Il Presidente dell’Associazione Fornai Milano, Cesare Marinoni a nome dei fornai da lui rappresentati, in una lettera al Presidente del Consiglio prof. Mario Draghi, si espone contro la lotteria degli scontrini.

“Pregiatissimo, nell’inviarLe i migliori auguri per il Suo nuovo incarico da parte dei fornai italiani da noi rappresentati, Le chiediamo di abolire o almeno sospendere immediatamente l’obbligo di dotarsi della tecnologia necessaria per la lotteria degli scontrini. Chi scrive è figlio di uno dei più conosciuti fornai della storia, Antonio Marinoni, che ricoprì tutti i ruoli rappresentativi della categoria fino alla presidenza mondiale. A mia volta sono Presidente e fondatore della Associazione Fornai Milano e l’appello che Le rivolgo è a nome di tutte le aziende ed associazioni del settore che mi supportano sui territori.

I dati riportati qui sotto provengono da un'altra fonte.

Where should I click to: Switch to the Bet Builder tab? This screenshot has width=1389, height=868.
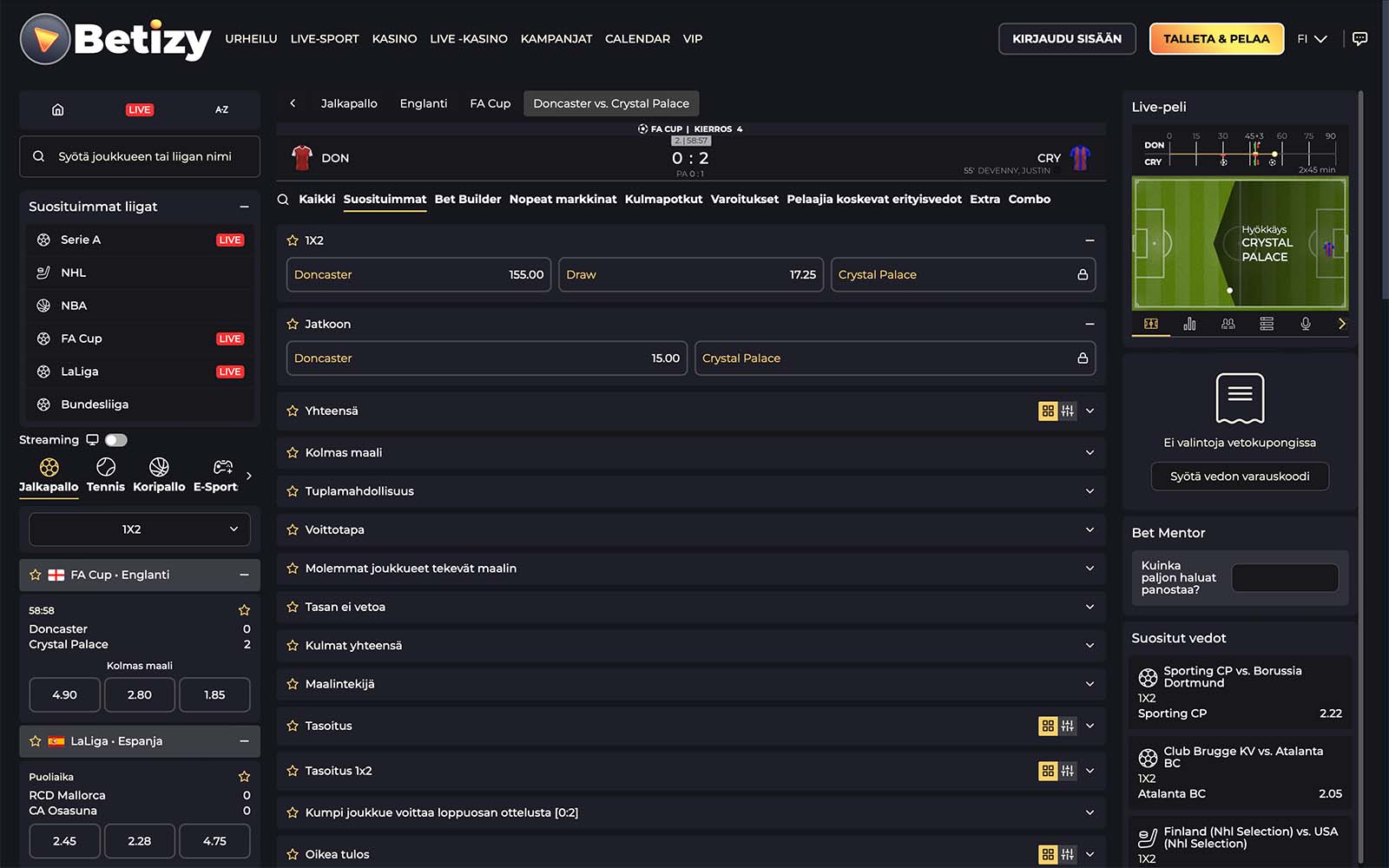coord(467,200)
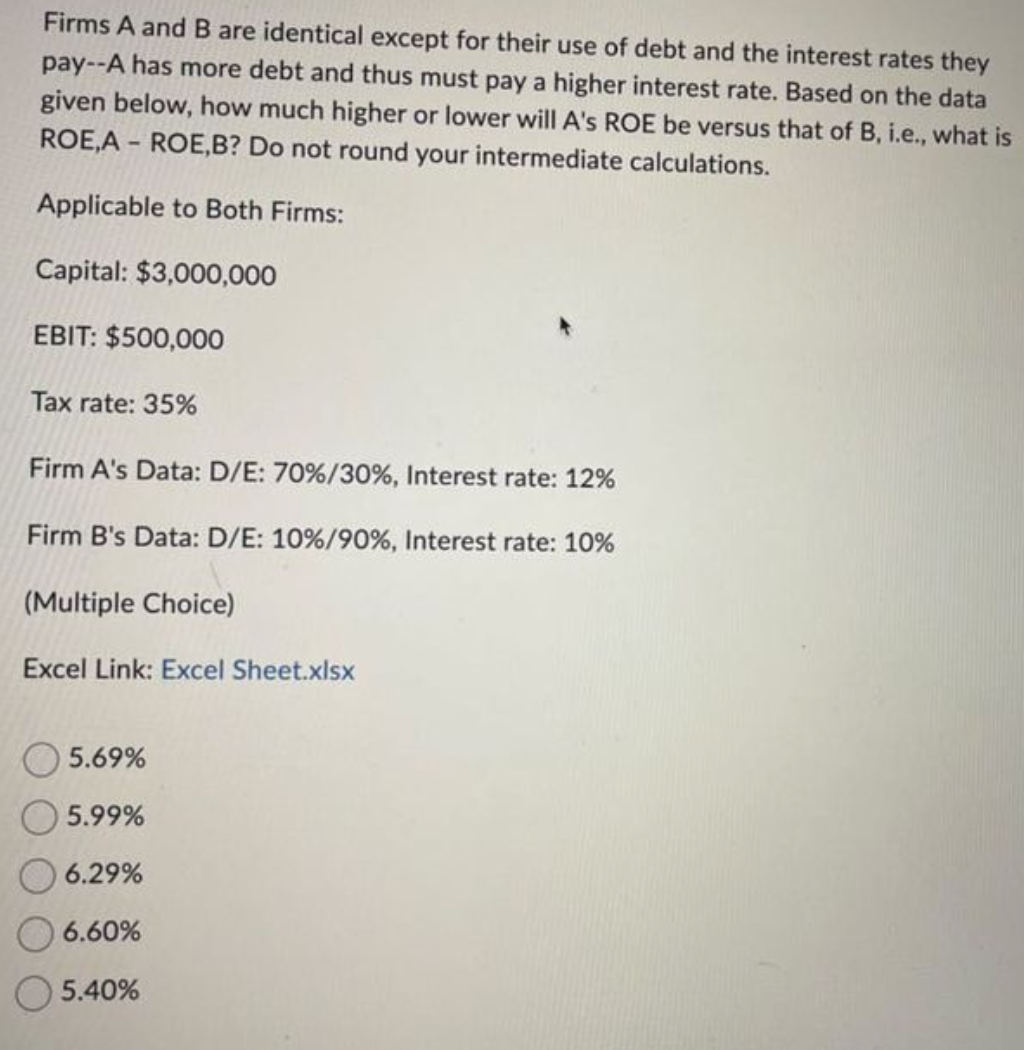
Task: Click the 6.29% answer label
Action: point(107,875)
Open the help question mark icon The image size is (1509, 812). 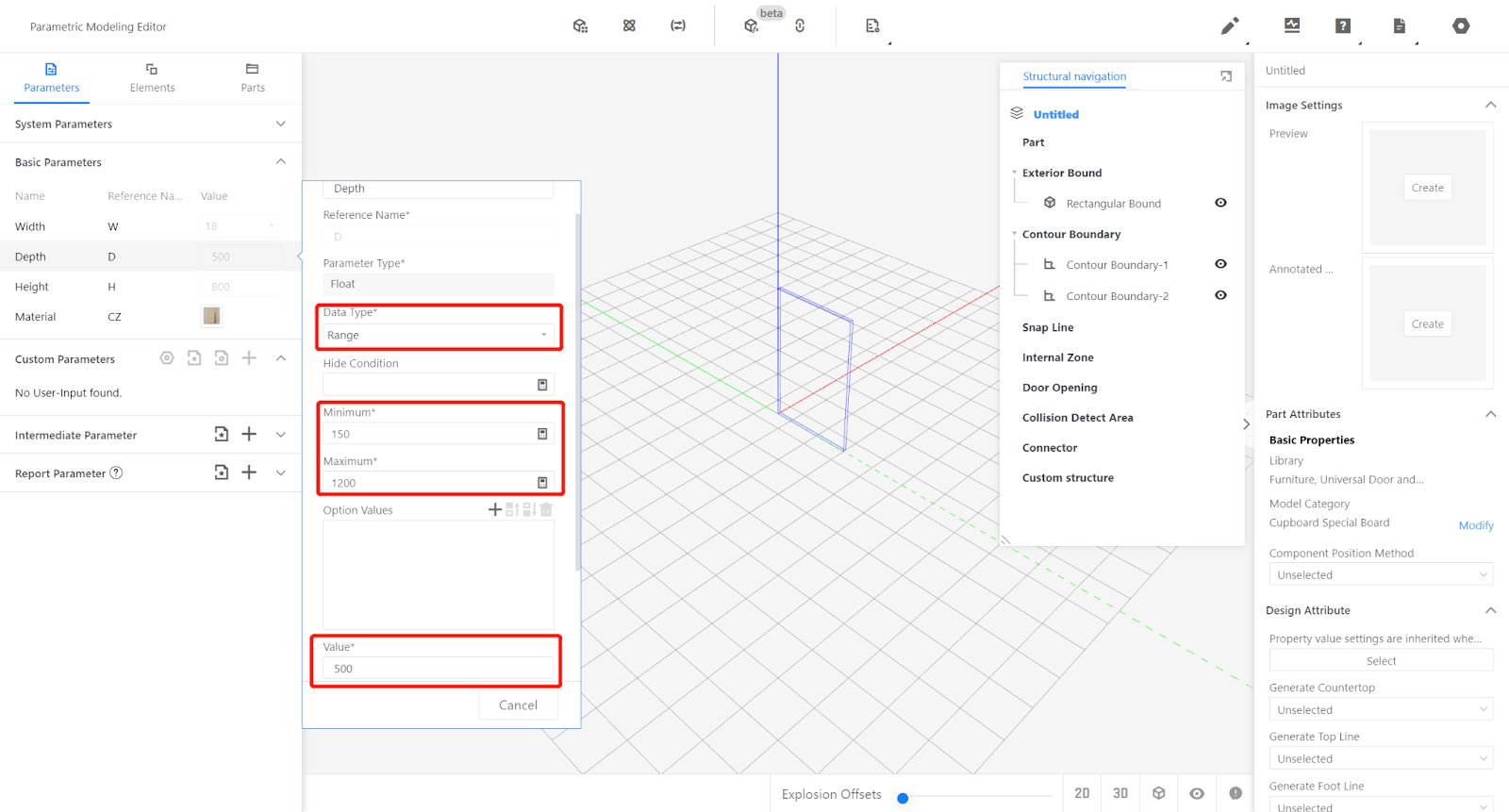pyautogui.click(x=1343, y=26)
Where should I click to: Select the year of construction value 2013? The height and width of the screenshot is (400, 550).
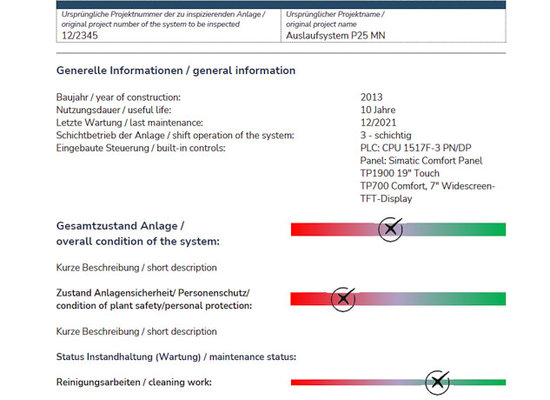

Il costo della tecnologia richiesta dal meccanismo della lotteria degli scontrini è per ogni apparecchio di oltre € 300 e in questo momento storico non lo possiamo sostenere, oltre il fatto che non è compatibile con la nostra missione. Si, fare il fornaio infatti, e’ da sempre una missione. I giochi d’azzardo dello Stato tra l’altro sono da sempre ambito operativo di altri ambiti commerciali. Quindi suggeriamo che i nostri scontrini vengano giocati in quei luoghi. Migliaia dei nostri colleghi hanno esposto nei punti vendita una locandina che dice il nostro no alle imposizioni dell’Agenzia dogane e monopoli e Agenzia entrate. Siamo gente pacifica, che impasta ogni notte l’alimento base per portarlo sulla tavola di tutti in tutto il mondo: il pane simbolo di solidarietà e di vita. Non possiamo e non vogliamo diventare una sala giochi. Questo appello vuole essere ‘una civile ed educata protesta”, ma anche ferma, contro una pratica assurda”.